BBC Radio 3’s Late Junction is coming up to its 20th anniversary this year, so it’s about time it got its own festival. The experimental show, which airs from 11pm on Tuesday to Thursday, covers jazz, world, classical, folk and electronic music, as well as field recordings.

In the latest issue of Music Week, the station’s controller Alan Davey discusses the launch of the Late Junction Festival, which is staged in partnership with the Barbican at Hackney’s Earth venue over two nights (February 28 and March 1).

Late Junction is billed as the station’s “flagship adventurous music programme” and has championed leftfield artists including Floating Points, Kate Tempest, Richard Dawson and Mica Levi. On the festival’s first night, Gazelle Twin headlined alongside Dawson’s psych-pop side project Hen Ogledd. For the second and final night, cult act This Is Not This Heat top the bill, with support from the Curl collective, featuring Levi.

“I've heard some things that I didn't know what they were, but have been really good,” Stewart Lee told listeners recently after his three-day guest hosting stint on Late Junction. “I suppose that's what it's for really, isn't it? That’s the same experience that you're having at home, hopefully.” 

Here, Alannah Chance, lead producer at independent production company Reduced Listening, opens up about Late Junction and its live experiment…

Why did you want to launch you own festival?

“We did many years at Latitude, and for the last couple of years we’ve joined up with End Of The Road, which has been great.
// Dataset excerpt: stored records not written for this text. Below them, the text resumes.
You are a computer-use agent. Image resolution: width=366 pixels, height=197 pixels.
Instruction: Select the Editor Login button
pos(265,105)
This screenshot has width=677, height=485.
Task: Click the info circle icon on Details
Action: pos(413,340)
I think this is just an opportunity to do something that we can completely curate ourselves and do something a bit different really that’s beyond the dictates of any other organisation. It shows what we do best, which is surprising segues and adventurous acts - and being really uncompromising. Obviously that’s harder when you’re in partnership, so this is a real opportunity. 

“We do the collaboration sessions every month, where we bring artists that have never met before to play together for the first time. So there’s not really been a place for us to celebrate that, we’ve not had a shop front for that. Particularly doing something live at such a great venue for us is a brilliant opportunity to bring it to more people who might not know about us.”

I've heard some things that I didn't know what they were, but have been really good

Stewart Lee

How did you come up with the line-up?

“We have booked a mix of acts who are a combination of people we’ve supported for a long time. We’ve got longstanding relationships with people like Mica Levi, who first did a session 10 years ago. Now it’s just a pleasure to see some of these artists, who are really quite obscure and experimental and don’t ever compromise on that, doing really well. People like Mica Levi and Richard Dawson, another person we’ve supported for years who did the show with Stewart Lee over Christmas. We’ve made it a bit more Late Junction and booked acts that are developing at the moment and are a bit more suprising, pushing boundaries in a different way.”

Is it important to have these nascent acts on the bill...

“We’ve always championed up-and-coming artists, we’ve been the place where people can get played before they even have a label, or before they know what a plugger is. We’re checking most things out from Bandcamp and tiny little networks around the country. A good example there is the Japanese duo O Yama O, they’re really interesting and it’s only the second time they’ve played with this band. Just overall in terms of curation, having surprising juxtapositions is really important to us. It’s something we do at the show and something we want to do at the festival, having a really broad mix of genres so that we can do the unexpected. We’re going to be doing the improv sessions in between the final act and the penultimate act. So on the Friday, that’s Charles Hayward and Rie Nakajima from O Yama O.”

Are you trying to capture the feel of the radio show?

“Definitely, that’s the idea. It’s to bring to life in a live [setting] what we do best on the radio, which is being a home for music that doesn’t have a home anywhere else. Unlike other programmes, it’s got an element of art in it – it has one foot in the art world and one foot in the music world. It’s that place where the two can collide.”

Recordings from the festival can be heard on Late Junction on Tuesdays, Wednesdays and Thursdays from 11pm on BBC Radio 3 between March 5-14, as well as on demand via BBC Sounds.